Dataset extract>
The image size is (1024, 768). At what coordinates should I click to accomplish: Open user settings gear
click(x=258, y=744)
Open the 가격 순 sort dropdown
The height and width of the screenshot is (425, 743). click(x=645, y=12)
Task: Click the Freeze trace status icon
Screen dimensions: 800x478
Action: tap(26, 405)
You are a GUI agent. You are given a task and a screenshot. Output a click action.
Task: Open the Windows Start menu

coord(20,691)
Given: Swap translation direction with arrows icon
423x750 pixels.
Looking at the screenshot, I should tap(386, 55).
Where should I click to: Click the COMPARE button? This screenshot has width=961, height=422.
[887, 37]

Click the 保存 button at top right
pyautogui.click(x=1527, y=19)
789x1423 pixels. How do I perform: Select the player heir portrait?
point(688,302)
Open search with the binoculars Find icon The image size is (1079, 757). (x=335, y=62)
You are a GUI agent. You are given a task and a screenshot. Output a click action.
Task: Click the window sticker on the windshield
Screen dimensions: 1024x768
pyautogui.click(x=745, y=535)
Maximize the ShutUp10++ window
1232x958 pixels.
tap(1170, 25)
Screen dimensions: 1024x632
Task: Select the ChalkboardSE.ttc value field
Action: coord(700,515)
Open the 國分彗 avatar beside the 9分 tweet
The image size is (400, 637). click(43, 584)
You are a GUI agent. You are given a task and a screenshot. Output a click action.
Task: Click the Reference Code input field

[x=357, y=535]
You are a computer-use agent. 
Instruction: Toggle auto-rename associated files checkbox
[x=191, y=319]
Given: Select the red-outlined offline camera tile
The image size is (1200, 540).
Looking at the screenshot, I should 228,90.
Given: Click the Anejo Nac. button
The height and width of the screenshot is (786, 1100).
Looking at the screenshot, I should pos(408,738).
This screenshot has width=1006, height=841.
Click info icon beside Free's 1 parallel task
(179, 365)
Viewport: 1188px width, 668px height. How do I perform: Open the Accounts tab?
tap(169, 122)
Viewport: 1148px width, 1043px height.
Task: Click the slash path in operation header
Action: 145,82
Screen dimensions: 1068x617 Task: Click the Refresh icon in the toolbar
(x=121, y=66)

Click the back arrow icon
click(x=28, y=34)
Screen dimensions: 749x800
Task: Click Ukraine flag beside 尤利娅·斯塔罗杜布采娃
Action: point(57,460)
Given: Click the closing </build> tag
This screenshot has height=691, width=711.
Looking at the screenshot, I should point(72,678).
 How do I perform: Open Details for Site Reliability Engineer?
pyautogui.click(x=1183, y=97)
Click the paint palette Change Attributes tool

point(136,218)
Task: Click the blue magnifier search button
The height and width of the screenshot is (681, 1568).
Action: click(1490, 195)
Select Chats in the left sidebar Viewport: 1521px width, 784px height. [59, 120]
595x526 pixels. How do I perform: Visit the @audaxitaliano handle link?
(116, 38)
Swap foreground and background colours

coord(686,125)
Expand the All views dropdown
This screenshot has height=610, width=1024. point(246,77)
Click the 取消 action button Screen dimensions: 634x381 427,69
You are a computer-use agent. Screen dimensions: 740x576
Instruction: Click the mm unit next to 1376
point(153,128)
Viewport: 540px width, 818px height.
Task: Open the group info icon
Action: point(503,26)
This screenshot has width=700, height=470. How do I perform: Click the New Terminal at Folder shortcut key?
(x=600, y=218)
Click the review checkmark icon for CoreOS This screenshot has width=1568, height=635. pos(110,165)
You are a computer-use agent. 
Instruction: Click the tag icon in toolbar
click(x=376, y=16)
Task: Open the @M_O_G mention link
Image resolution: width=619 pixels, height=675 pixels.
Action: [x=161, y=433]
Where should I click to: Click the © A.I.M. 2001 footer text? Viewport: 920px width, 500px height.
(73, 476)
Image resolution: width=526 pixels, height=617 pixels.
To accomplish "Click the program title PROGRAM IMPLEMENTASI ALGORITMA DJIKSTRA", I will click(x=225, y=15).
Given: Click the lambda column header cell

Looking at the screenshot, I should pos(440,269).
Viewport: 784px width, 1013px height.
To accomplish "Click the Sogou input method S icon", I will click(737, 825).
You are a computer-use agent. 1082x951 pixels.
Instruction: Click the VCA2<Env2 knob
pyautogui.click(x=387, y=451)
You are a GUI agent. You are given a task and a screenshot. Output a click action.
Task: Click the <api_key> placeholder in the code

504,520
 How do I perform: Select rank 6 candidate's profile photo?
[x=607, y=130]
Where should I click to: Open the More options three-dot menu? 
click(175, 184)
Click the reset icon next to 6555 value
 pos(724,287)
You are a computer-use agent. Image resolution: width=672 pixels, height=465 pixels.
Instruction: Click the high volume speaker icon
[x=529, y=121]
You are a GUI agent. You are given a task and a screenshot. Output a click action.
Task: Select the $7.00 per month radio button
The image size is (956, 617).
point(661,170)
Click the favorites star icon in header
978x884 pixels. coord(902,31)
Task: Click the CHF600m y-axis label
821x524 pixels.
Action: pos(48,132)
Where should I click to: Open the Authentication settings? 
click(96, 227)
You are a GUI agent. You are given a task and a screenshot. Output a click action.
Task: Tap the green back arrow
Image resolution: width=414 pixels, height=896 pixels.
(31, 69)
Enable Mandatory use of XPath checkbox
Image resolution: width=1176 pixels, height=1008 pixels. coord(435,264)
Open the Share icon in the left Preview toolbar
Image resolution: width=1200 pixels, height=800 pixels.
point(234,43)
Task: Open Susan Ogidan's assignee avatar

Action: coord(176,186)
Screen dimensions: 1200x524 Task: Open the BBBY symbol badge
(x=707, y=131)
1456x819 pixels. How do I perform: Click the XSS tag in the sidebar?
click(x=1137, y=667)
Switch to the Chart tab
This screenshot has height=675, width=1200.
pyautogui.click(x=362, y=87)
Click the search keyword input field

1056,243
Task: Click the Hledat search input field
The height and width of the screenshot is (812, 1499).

Task to complete>
Look through the records for the string "with". Copy every line that has it.

Result of the exercise>
Given: Swap translation direction with arrows icon
Open search with the binoculars Find icon The image size is (1079, 757). (x=335, y=62)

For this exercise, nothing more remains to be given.